Relationship between Bachelors and Poverty Rate

The scatterplot of Bachelors and Poverty.Rate expands upon potential explanations as to the right-skewed distribution of the Bachelors variable. As shown above, there is a negative association between Bachelors and Poverty.Rate, meaning as the county’s poverty rate increases, the percentage of residents with at least a Bachelors degree decreases. This negative correlation suggests that adults or soon-to-be adults in a higher poverty-stricken area have a lower chance of finishing a traditional 4-year college or university.
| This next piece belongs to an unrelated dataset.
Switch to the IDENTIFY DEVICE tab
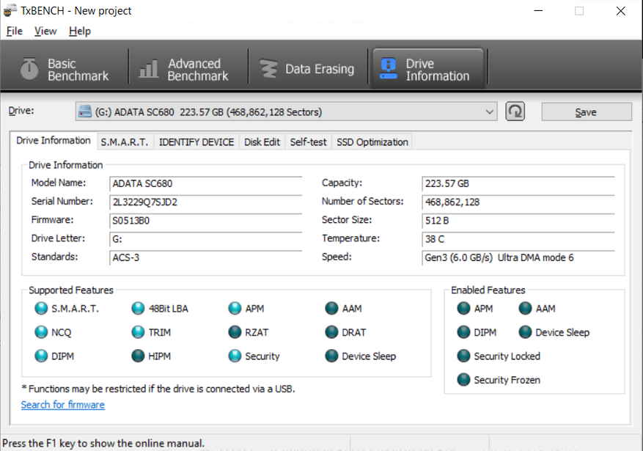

There appear to be two counties with a Bachelor’s rate of close to 0% with a relatively low poverty rate, suggesting a potential confounding variable that the dataset may not account for like access to available schooling.

Pairwise Comparison

To potentially show more to the narrative, the above scatterplot shows the relationship between Less.Than.HS and Poverty.Rate. Less.Than.HS is the “lowest” available education option for residents in this study. There is a slight positive association between Less.Than.HS and Poverty.Rate, meaning as the county’s poverty rate increases, the percentage of residents without a High School diploma also increases. This positive correlation suggests that adults or soon-to-be adults in a higher poverty-stricken area have a higher chance of failing to graduate high school. This narrative aligns with the previous scatterplot that those in a higher poverty-stricken county are less likely to receive a higher education. There appears to be a few outliers, one of which around the 75% Less.Than.HS rate. Further research can be done on this county, potentially finding confounding variables that this dataset does not account for.

Results and Discussions

This exploratory data analysis provides insights to the potential reasoning behind adults educational experience as it relates to poverty levels. Counties with a higher level of poverty have a higher proportion of adults who did not graduate high school and a lower proportion of adults with at least a Bachelor’s degree. These findings show a trend of counties with high poverty and low educational results. These findings are important to policy makers, as they can use this information to target higher poverty-stricken counties and provide more funding for their educational systems, hoping to educate the residents.